Au total les démarches le Jour J ont pris 7 heures (à partir de la 4ème étape). Nous n’avons payé que 350€
Prix total
- R65 000 (=3800€) de fret et taxes de départs. Le prix a augmenté de 300€ par rapport au devis qu’on avait eu pour un shipping 2 mois plus tôt (augmentation du pétrole notamment)
- 350€ de frais à l’arrivée
- Soit un total de 4150€
Etat du véhicule
Nous avions installé une cloison de séparation entre la partie cabine et la cellule, vidé tous les placards hauts et laissé les portes ouvertes pour montrer que notre véhicule était vide. Il a quand même été fracturé : ils ont essayé dans un premier temps la grande baie latérale (la vitre est fendue au niveau de l’un des crochets), mais ils ont finalement cassé la fenêtre de la salle de bains. Ils ont fracturé le seul placard fermant à clé, et l’ont retourné. Ils ont fouillé les lits, minutieusement la penderie, ont laissé leurs empreintes sales sur tous les canapés. Mais au final ils n’ont pas pris grand-chose : de l’électronique cassé qu’on avait laissé là volontairement, une caisse en plastique, mon fauteuil décathlon (mais pas la table de camping, ni le fauteuil de Renaud), un grand panier que j’avais acheté en Ethiopie… Ils n’ont pas forcé la soute sous la banquette que renaud avait sécurisée avec une planche vissée. Ils n’ont même pas pris la machine à laver ni l’imprimante photo (le seul truc électronique qu’on a laissé et qui fonctionnait encore). Nous avions trié nos affaires de la façon suivante:
- Emporté avec nous tout ce qui a de la valeur financière ou sentimentale (on a pris des vols avec Emirates autorisant 2x23kg/personnes en soute)
- Caché dans un endroit vraiment « secret » ce qu’on ne pouvait pas prendre (poids, encombrement) mais qu’on ne voulait absolument pas perdre : outils, collection de couteaux d’Eliott, quelques souvenirs lourds)
- Placé dans la soute sécurisée mais facilement cassable (sous la banquette) ce à quoi on tient quand même mais qui ne rentre pas dans la cachette (ventilateurs, livres, compresseur…)
- Laissé quasiment en accès libre (dans la penderie) ce qu’on se moquait de perdre : quelques vêtements, électronique cassé, panier de Lego…

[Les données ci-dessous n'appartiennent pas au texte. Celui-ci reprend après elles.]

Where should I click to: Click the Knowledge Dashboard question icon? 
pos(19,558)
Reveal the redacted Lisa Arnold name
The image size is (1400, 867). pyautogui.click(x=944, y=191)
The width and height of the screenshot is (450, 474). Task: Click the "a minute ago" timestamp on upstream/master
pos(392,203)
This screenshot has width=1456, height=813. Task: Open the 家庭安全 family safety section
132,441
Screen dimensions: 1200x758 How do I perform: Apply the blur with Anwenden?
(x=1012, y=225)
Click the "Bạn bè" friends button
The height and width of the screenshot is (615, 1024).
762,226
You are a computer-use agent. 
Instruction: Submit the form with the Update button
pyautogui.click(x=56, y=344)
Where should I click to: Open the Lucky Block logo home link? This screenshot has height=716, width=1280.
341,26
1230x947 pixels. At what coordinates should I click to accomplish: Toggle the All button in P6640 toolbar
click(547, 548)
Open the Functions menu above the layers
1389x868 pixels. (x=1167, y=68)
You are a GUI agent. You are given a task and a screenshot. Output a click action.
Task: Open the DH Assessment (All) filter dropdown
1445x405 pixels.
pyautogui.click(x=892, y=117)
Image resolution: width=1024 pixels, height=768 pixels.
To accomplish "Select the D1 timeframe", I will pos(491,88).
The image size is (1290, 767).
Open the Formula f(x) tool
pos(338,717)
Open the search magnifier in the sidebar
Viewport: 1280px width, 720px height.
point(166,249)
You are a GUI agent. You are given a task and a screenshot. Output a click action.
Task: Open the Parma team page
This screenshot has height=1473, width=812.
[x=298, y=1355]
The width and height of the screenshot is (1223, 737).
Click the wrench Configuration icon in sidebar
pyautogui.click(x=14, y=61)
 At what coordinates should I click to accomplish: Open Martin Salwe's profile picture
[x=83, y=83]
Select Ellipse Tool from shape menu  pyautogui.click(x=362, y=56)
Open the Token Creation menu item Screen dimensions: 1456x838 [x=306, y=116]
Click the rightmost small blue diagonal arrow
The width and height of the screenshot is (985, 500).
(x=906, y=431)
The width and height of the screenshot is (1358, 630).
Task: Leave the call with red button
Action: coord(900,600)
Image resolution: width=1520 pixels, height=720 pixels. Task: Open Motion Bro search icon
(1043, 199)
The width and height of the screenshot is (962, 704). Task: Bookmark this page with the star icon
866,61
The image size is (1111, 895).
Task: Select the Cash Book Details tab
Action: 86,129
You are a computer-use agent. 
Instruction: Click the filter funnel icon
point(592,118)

Des amis ont subi la même mésaventure la semaine précédente, d’après la caméra qu’ils avaient installés à l’intérieur de leur véhicule, les dégradations ont eu lieu au port de Durban avant l’embarquement. Nous sommes en train de faire des démarches pour essayer d’obtenir une compensation pour notre fenêtre cassée mais n’avons pas beaucoup d’espoir. La bonne nouvelle c’est que c’est une fenêtre aux dimensions standard pas trop chère donc on pourra la faire remplacer en France. Renaud a pu la réparer pour qu’elle s’ouvre et se referme donc ce n’est pas trop gênant au quotidien.
Voilà pour ce long article qui j’espère aidera les voyageurs qui auraient l’idée saugrenue de shipper leur véhicule sur Dakar !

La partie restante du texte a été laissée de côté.